◆ **What is asked**:
Arrange every line of the material below as a Markdown table with the columns "No." and "Line", numbering the rows in order and leaving out blank lines.

◆ **Material to process**:
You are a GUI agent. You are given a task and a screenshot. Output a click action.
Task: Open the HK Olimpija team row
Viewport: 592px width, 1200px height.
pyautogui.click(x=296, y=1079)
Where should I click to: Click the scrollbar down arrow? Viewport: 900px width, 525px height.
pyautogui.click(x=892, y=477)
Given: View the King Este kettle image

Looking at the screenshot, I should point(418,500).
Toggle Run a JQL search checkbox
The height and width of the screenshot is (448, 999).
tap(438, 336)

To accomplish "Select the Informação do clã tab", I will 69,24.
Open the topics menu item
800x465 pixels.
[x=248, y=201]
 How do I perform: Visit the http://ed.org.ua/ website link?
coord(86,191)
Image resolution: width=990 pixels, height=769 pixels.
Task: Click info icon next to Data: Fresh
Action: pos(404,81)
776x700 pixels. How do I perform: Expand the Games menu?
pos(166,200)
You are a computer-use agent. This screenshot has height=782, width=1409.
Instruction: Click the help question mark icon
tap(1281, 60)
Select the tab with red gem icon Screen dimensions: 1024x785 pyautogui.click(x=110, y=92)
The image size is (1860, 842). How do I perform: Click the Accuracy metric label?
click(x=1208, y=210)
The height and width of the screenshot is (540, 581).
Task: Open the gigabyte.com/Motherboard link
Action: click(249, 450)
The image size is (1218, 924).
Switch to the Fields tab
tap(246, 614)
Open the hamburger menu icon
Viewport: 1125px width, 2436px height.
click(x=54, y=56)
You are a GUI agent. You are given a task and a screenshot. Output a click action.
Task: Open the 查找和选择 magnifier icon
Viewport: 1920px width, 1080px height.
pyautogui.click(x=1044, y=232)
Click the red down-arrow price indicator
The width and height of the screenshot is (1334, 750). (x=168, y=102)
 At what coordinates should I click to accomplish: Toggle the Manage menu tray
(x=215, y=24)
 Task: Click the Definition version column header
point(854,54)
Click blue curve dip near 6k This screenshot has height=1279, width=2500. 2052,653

◆ **Expected answer**:
| No. | Line |
|---|---|
| 1 | You are a GUI agent. You are given a task and a screenshot. Output a click action. |
| 2 | Task: Open the HK Olimpija team row |
| 3 | Viewport: 592px width, 1200px height. |
| 4 | pyautogui.click(x=296, y=1079) |
| 5 | Where should I click to: Click the scrollbar down arrow? Viewport: 900px width, 525px height. |
| 6 | pyautogui.click(x=892, y=477) |
| 7 | Given: View the King Este kettle image |
| 8 | Looking at the screenshot, I should point(418,500). |
| 9 | Toggle Run a JQL search checkbox |
| 10 | The height and width of the screenshot is (448, 999). |
| 11 | tap(438, 336) |
| 12 | To accomplish "Select the Informação do clã tab", I will 69,24. |
| 13 | Open the topics menu item |
| 14 | 800x465 pixels. |
| 15 | [x=248, y=201] |
| 16 |  How do I perform: Visit the http://ed.org.ua/ website link? |
| 17 | coord(86,191) |
| 18 | Image resolution: width=990 pixels, height=769 pixels. |
| 19 | Task: Click info icon next to Data: Fresh |
| 20 | Action: pos(404,81) |
| 21 | 776x700 pixels. How do I perform: Expand the Games menu? |
| 22 | pos(166,200) |
| 23 | You are a computer-use agent. This screenshot has height=782, width=1409. |
| 24 | Instruction: Click the help question mark icon |
| 25 | tap(1281, 60) |
| 26 | Select the tab with red gem icon Screen dimensions: 1024x785 pyautogui.click(x=110, y=92) |
| 27 | The image size is (1860, 842). How do I perform: Click the Accuracy metric label? |
| 28 | click(x=1208, y=210) |
| 29 | The height and width of the screenshot is (540, 581). |
| 30 | Task: Open the gigabyte.com/Motherboard link |
| 31 | Action: click(249, 450) |
| 32 | The image size is (1218, 924). |
| 33 | Switch to the Fields tab |
| 34 | tap(246, 614) |
| 35 | Open the hamburger menu icon |
| 36 | Viewport: 1125px width, 2436px height. |
| 37 | click(x=54, y=56) |
| 38 | You are a GUI agent. You are given a task and a screenshot. Output a click action. |
| 39 | Task: Open the 查找和选择 magnifier icon |
| 40 | Viewport: 1920px width, 1080px height. |
| 41 | pyautogui.click(x=1044, y=232) |
| 42 | Click the red down-arrow price indicator |
| 43 | The width and height of the screenshot is (1334, 750). (x=168, y=102) |
| 44 |  At what coordinates should I click to accomplish: Toggle the Manage menu tray |
| 45 | (x=215, y=24) |
| 46 |  Task: Click the Definition version column header |
| 47 | point(854,54) |
| 48 | Click blue curve dip near 6k This screenshot has height=1279, width=2500. 2052,653 |